In separate but related research, his lab has discovered an Alzheimer's drug candidate called J147 that also removes beta-amyloid from nerve cells and reduces the inflammatory response of nerve cells and the brain. It is the J147 study that has led scientists to discover that endocannabinoids are involved in the elimination of beta-amyloid and the reduction of inflammation.
"Today's results provide a better understanding of the complex effects of cannabis on the brain. Although this may have therapeutic potential in some situations, it is important to better understand the negative aspects as well, especially for pregnant women, adolescents and chronic users. "
Here is a list of the Society for Neuroscience describing some of the findings of different research:
- Antenatal exposure to THC in rats has long-lasting effects on brain metabolites, making the animal more vulnerable to stress later in life (Robert Schwarcz, 609.12 summary).
- Rats exposed to synthetic compounds similar to THC during fetal development show an alteration in the formation of neural circuits involved in adolescent learning and memory (Priyanka Das Pinky, abstract 424.17).
- The consumption of cannabinoids by adolescent rats stimulates the activity of brain pathways responsible for habit formation (José Fuentealba Evans, 602.07 summary - survey ).
- In adolescent rats, cannabinoids can disrupt the development of a network of important proteins to balance excitatory and inhibitory activity in a region of the brain involved in decision-making, planning, and self-control (Eliza Jacobs-Brichford , abstract 645.09 - abstract abstract ).
- Long-term use of cannabinoids modifies the metabolism and connectivity of brain regions involved in learning and memory in adult mice (Ana M. Sebastião, abstract 778.08 - study ).
- Treatment of mice with Alzheimer's disease with the psychoactive compound in marijuana improves memory and reduces neuronal loss, suggesting a possible treatment for human disease (Yvonne Bouter, abstract 467.14 - study summary ).

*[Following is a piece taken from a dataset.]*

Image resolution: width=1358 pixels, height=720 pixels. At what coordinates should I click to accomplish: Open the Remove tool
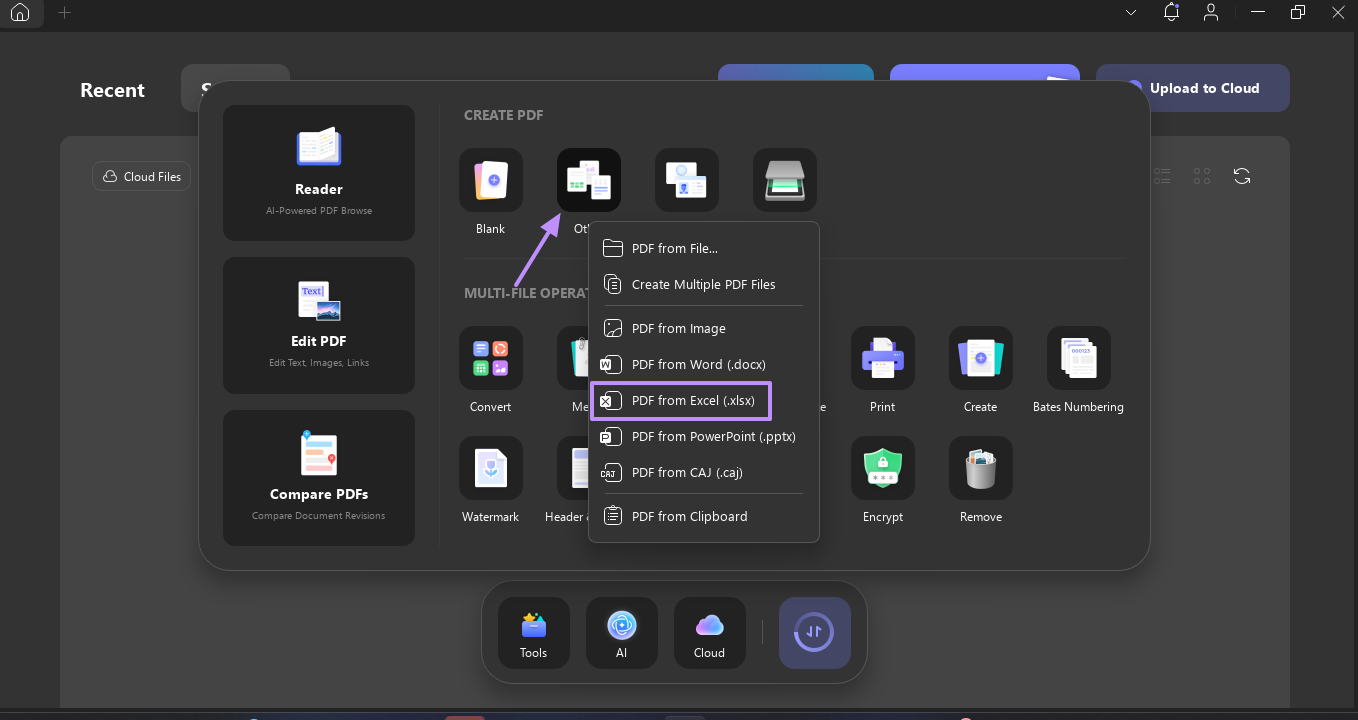pyautogui.click(x=980, y=468)
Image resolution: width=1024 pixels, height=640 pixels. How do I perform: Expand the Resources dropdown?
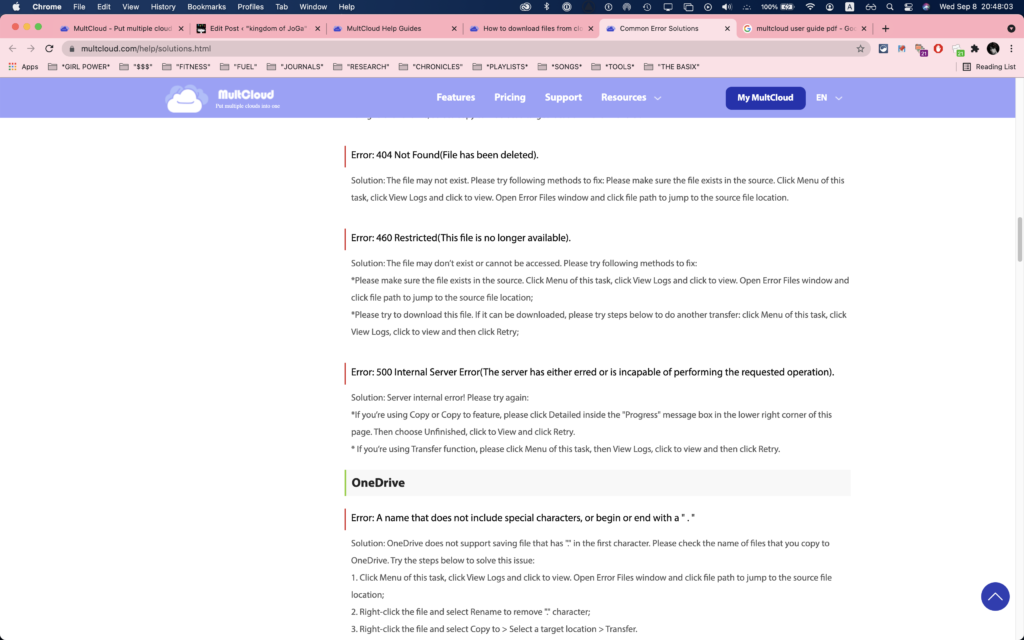[x=631, y=97]
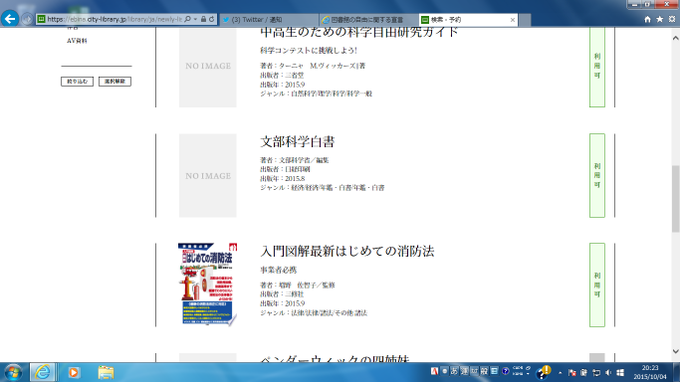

- Preliminary laboratory studies conducted at Salk Institute show that THC reduces beta-amyloid proteins in human neurons.
THC reduces the progression of toxic clusters of beta-amyloid proteins
The progression of Alzheimer's disease is based on toxic clusters of beta-amyloid proteins in the brain. THC has been shown to promote the cellular elimination of this toxic Alzheimer's protein from the brain. These results corroborate the ongoing evidence of the protective effects of cannabinoids, including THC, on patients with neurodegenerative disease.
Activation of endocannabinoids
Receptors are the "switches" of brain cells. These switches (receptors) can be activated by endocannabinoids, a class of lipid molecules made by the body that are used for intercellular signaling in the brain. One molecule of THC resembles endocannabinoids in that it can activate the same receptors. Endocannabinoids are naturally produced in the body through physical exercise. Some studies have even shown thatphysical exercise could also slow the progression of Alzheimer's disease. Moving slightly away from the subject, another study found that exercise also had a beneficial effect on intestinal bacteria.
Scientists stress that the findings of this study alone are not enough to prove that cannabis is a preventative measure or cure for Alzheimer's disease. The use of THC-like compounds as a therapy should still be the subject of clinical trials. However, the chances are good!